PAGE TWAS z scores were highly correlated across transcriptome models, although the correlation with GALA II/SAGE estimates was higher for GTEx whole blood than MESAAFHI, which may partly reflect differences between whole-blood and monocyte transcriptomes in MESAAFHI2. In addition, GALA II/SAGE and GTEx conducted whole-genome sequencing, whereas MESA models are based on imputed genotype data.

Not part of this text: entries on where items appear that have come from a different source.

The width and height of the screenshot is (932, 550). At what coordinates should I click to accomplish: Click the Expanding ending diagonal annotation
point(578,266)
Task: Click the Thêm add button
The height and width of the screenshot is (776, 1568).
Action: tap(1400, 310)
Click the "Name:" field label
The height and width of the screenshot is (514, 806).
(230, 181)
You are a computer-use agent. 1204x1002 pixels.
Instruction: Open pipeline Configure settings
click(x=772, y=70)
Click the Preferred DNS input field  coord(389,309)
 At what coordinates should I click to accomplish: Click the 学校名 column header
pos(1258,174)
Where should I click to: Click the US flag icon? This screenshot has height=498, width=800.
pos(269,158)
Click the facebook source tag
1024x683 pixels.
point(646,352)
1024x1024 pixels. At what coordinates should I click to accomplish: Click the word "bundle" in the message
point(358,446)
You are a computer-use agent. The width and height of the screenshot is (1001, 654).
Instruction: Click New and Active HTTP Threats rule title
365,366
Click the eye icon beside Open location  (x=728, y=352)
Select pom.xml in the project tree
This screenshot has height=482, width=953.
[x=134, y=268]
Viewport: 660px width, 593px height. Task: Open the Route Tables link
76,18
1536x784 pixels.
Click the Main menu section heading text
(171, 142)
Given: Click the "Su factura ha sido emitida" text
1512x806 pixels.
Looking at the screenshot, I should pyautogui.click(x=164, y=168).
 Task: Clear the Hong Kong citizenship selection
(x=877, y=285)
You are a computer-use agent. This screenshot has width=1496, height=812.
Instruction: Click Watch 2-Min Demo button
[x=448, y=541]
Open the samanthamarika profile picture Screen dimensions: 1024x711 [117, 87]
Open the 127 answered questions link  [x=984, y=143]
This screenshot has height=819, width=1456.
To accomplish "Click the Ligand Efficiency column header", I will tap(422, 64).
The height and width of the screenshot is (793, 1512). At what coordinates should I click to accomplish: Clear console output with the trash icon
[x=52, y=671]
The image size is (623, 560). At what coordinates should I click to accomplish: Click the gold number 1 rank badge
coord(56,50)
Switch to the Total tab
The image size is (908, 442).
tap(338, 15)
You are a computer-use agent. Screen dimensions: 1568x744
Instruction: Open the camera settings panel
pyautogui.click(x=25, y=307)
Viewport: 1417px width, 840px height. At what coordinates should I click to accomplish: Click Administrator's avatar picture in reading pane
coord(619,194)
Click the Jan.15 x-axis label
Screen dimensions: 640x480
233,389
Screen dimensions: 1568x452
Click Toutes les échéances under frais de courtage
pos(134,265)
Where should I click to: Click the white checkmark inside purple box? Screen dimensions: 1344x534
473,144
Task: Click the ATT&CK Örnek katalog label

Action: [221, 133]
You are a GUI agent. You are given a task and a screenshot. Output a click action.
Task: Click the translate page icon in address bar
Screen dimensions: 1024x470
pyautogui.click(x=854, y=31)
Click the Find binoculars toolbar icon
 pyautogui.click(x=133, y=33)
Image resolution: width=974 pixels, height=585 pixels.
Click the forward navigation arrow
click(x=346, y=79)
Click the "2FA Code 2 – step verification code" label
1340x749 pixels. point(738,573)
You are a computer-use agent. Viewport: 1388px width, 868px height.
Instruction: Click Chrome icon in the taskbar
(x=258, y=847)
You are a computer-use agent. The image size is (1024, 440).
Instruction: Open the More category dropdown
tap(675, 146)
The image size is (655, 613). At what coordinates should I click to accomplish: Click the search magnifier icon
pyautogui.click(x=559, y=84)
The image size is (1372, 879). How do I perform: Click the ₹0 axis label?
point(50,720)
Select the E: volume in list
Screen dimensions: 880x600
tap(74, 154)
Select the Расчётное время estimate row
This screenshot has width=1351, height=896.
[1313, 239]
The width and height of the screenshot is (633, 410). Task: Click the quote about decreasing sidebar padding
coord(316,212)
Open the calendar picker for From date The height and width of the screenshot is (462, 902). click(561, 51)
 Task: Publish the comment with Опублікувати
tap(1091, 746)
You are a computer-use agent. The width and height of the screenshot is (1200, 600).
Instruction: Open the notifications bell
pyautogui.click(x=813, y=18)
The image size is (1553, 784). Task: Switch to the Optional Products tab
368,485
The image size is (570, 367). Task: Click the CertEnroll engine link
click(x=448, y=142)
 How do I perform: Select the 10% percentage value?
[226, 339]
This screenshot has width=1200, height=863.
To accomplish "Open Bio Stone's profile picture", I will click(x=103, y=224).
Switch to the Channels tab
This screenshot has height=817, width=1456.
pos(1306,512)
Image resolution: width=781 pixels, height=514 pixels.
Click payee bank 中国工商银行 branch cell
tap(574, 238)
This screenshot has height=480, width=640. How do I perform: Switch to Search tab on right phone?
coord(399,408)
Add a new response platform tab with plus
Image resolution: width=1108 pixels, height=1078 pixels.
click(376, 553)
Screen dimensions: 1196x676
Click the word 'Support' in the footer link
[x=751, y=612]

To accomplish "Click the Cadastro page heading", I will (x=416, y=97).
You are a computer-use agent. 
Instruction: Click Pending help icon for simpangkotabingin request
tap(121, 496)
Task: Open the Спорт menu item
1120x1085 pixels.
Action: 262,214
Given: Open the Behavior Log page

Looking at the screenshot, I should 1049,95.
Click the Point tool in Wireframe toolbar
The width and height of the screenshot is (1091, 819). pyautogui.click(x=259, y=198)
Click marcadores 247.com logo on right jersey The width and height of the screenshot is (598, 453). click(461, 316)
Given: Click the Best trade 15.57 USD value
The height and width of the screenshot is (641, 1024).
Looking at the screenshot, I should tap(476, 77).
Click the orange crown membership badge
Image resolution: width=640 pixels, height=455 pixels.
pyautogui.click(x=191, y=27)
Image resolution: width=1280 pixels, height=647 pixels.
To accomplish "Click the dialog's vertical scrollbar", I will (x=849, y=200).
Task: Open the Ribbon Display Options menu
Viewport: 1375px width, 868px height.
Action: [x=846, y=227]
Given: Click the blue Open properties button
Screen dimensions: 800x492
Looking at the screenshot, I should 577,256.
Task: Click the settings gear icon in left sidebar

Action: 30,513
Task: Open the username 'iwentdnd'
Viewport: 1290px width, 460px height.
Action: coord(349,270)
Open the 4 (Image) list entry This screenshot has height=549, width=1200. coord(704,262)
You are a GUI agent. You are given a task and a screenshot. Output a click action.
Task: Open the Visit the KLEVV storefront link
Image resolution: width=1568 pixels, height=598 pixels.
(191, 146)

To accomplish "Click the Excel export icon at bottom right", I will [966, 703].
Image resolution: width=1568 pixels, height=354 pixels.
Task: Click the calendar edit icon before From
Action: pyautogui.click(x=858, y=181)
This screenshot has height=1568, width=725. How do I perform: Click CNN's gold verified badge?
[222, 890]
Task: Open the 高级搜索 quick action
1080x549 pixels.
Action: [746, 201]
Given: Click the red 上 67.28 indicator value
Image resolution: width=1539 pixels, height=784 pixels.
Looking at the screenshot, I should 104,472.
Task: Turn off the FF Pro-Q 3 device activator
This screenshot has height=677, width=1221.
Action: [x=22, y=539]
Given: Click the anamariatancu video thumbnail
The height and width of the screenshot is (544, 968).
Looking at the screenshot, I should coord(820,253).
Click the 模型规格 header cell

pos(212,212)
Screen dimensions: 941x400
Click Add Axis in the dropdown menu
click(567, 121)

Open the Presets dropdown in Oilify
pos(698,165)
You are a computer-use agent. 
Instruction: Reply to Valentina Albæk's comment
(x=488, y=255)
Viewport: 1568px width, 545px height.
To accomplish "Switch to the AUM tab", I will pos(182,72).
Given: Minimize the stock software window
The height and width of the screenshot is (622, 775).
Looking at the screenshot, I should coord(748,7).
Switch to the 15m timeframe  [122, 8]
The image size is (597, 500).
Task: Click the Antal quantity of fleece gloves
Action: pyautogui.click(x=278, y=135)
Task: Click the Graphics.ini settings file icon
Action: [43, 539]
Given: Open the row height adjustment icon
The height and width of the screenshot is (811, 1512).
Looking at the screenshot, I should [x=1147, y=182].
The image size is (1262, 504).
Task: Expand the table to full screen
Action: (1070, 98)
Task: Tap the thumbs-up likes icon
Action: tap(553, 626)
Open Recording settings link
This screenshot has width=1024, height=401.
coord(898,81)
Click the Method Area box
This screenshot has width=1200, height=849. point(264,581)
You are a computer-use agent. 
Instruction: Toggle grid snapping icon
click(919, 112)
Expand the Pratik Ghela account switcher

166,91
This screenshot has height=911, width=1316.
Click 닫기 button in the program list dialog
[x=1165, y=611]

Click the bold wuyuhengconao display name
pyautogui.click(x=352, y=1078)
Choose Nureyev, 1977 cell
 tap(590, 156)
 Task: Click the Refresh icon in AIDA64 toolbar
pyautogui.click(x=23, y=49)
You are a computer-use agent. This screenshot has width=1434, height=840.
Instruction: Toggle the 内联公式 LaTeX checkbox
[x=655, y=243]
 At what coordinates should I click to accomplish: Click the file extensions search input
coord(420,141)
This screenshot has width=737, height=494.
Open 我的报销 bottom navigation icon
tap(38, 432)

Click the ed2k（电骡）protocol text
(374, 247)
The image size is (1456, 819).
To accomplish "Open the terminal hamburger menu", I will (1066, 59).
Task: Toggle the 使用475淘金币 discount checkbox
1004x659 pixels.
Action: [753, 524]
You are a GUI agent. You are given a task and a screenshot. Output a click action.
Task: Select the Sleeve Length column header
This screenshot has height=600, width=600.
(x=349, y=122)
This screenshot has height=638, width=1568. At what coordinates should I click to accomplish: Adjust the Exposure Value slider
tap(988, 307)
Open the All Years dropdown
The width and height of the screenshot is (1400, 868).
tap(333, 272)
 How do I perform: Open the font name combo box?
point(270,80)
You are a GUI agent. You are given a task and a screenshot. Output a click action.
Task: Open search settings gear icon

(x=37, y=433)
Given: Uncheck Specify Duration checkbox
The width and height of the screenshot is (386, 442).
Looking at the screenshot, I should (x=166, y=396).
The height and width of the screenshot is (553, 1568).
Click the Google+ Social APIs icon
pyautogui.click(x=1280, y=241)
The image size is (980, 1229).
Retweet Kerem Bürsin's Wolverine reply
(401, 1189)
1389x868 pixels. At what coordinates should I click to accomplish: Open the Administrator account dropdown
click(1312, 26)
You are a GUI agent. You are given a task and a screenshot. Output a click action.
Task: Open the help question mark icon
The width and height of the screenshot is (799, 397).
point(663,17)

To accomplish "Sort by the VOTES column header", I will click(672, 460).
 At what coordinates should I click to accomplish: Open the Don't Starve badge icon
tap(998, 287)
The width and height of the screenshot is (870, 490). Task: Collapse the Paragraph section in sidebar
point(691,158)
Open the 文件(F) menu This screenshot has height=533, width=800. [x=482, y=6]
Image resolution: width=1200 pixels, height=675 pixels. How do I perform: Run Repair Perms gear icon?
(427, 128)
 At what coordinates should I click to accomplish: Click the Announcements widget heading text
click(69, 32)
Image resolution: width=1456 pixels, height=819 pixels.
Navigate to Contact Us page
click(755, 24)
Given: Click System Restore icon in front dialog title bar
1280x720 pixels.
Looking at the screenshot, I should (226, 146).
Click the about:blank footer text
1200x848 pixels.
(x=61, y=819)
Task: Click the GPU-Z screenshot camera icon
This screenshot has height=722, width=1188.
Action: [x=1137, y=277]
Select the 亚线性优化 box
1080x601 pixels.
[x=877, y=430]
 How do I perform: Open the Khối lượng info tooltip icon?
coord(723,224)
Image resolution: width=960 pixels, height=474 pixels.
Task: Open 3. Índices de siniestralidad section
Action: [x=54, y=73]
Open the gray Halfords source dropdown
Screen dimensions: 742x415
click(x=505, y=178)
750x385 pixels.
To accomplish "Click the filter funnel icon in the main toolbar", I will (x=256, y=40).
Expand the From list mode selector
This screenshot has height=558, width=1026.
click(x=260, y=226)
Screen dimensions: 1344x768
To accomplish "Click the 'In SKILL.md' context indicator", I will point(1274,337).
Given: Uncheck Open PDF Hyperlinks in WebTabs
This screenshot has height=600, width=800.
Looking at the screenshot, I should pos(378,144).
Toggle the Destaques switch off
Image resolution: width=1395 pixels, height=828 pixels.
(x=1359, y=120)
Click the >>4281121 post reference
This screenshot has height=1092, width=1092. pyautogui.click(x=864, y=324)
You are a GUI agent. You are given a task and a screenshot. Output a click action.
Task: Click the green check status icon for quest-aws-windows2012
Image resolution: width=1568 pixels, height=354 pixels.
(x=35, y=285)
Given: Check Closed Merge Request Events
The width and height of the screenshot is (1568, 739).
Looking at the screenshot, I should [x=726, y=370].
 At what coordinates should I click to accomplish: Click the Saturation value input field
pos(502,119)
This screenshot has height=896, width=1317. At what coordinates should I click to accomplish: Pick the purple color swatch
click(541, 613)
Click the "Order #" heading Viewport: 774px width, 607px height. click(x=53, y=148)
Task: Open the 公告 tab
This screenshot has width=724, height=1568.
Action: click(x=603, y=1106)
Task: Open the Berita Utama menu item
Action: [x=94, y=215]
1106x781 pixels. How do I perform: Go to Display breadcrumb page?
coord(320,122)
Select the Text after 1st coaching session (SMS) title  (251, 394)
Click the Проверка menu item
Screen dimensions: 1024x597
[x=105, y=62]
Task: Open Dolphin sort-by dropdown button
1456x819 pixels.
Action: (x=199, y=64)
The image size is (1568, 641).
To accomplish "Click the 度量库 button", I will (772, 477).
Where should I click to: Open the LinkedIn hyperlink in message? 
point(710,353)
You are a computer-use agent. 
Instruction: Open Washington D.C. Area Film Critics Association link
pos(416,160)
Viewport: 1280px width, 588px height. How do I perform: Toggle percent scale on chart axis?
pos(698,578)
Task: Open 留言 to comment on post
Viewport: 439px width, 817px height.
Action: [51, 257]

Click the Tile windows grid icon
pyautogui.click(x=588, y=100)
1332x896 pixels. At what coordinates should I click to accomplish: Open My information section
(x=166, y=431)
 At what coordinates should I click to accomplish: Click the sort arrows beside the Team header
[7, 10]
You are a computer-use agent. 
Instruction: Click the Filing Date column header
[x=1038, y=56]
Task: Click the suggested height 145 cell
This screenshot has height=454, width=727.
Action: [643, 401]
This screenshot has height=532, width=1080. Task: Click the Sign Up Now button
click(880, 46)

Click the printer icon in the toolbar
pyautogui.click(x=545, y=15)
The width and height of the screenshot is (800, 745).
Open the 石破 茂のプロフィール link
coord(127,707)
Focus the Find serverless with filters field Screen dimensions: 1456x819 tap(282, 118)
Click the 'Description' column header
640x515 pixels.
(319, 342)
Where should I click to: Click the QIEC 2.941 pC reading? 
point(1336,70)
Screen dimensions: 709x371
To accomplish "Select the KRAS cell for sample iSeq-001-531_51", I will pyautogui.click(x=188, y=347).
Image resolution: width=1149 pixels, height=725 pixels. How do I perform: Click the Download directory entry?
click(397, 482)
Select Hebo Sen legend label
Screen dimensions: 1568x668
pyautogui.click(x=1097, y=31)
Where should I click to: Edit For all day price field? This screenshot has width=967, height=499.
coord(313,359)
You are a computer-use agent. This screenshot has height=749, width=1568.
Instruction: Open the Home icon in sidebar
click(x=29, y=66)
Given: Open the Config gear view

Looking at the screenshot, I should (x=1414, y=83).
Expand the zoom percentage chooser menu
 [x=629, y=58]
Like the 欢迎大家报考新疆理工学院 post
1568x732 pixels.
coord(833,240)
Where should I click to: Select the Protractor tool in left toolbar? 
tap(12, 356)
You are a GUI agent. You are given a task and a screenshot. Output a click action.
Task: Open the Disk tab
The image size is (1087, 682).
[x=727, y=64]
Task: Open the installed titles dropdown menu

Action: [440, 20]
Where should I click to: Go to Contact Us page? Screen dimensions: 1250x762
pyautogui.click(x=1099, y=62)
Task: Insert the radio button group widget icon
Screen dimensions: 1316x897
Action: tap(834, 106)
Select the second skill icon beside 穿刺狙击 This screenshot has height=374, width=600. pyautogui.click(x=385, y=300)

Since the genetic architecture of complex traits may mirror the genetics of gene expression53, higher heritability in individuals with at least 50% global African ancestry implies that genetic prediction of complex traits in this population should be at least as accurate, if not more so, compared with in European populations. However, polygenic prediction of complex traits in almost all populations, especially African ancestry, lags substantially behind European ancestry14 due to insufficient sample size and underrepresentation in discovery studies. This is not observed in simulation studies or well-powered analyses of diverse cohorts38,54,55. The substantial prevalence of ancestry-specific eQTLs driven by allele frequency differences also implies that analytic approaches alone will yield limited improvements in the cross-population portability of genetic prediction models. For instance, fine-mapping methods that account for differential linkage disequilibrium tagging to identify causal variants will recover some deficits in prediction performance but will not compensate for unobserved risk variants. Our results reinforce the conclusion that developing truly generalizable genetic prediction models requires capture of the full spectrum of genetic variation across human populations. As such, studies that engage with and recruit diverse populations across the globe are more likely to identify novel associations of both public health and biological relevance.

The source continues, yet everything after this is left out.